## DATA SHOWN
***

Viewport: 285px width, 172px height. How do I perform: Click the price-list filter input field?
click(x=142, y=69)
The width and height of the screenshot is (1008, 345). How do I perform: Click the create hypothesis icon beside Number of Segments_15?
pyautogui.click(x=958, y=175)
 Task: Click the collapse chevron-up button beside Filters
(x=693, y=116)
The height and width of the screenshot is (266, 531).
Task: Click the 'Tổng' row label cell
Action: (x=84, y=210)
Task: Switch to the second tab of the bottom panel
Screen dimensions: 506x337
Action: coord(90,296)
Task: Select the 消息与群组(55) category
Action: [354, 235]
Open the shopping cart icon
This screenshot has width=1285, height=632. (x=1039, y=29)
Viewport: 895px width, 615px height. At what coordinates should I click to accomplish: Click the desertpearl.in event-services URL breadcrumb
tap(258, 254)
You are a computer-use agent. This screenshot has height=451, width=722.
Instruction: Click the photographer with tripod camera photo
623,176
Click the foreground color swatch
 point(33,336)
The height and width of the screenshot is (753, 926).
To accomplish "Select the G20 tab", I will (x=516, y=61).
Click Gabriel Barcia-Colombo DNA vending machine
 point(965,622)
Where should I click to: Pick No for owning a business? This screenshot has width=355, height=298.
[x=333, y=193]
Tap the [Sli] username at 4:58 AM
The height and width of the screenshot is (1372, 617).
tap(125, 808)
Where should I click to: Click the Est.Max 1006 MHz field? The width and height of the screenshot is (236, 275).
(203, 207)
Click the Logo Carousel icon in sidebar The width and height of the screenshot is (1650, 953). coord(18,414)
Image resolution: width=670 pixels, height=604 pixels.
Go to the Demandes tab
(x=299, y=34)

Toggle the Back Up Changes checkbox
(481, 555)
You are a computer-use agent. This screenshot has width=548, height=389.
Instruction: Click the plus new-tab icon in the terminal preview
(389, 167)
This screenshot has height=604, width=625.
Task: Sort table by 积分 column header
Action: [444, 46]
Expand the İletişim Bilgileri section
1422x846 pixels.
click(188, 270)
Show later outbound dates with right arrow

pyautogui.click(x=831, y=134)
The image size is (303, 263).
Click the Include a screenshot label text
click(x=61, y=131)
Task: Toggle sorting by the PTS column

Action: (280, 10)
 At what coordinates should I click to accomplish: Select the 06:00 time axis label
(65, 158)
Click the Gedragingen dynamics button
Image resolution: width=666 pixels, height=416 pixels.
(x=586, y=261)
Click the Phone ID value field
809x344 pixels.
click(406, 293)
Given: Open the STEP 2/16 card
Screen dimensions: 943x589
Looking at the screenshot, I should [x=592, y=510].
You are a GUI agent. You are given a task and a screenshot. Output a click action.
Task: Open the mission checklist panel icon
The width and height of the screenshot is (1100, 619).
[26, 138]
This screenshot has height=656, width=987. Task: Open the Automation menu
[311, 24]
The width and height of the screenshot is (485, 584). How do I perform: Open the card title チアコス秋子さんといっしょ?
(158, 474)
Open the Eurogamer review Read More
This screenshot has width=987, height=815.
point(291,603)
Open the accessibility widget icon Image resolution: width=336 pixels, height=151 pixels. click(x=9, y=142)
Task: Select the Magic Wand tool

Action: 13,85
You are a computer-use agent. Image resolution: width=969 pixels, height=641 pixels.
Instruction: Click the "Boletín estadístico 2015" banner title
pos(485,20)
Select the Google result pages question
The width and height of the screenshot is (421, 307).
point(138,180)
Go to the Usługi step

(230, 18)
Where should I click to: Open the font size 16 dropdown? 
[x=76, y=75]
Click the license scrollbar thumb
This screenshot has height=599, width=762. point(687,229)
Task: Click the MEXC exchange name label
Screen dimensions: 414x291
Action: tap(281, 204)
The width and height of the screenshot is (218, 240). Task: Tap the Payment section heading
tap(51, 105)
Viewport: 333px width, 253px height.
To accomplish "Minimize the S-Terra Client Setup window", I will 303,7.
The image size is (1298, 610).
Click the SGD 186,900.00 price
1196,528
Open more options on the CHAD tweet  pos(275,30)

***

## WHAT TO PRODUCE
Above are the records; report each line in them that includes the word "computer".

## PROBLEM SOLUTION
You are a computer-use agent. This screenshot has height=451, width=722.
You are a computer-use agent. This screenshot has width=548, height=389.
You are a computer-use agent. Image resolution: width=969 pixels, height=641 pixels.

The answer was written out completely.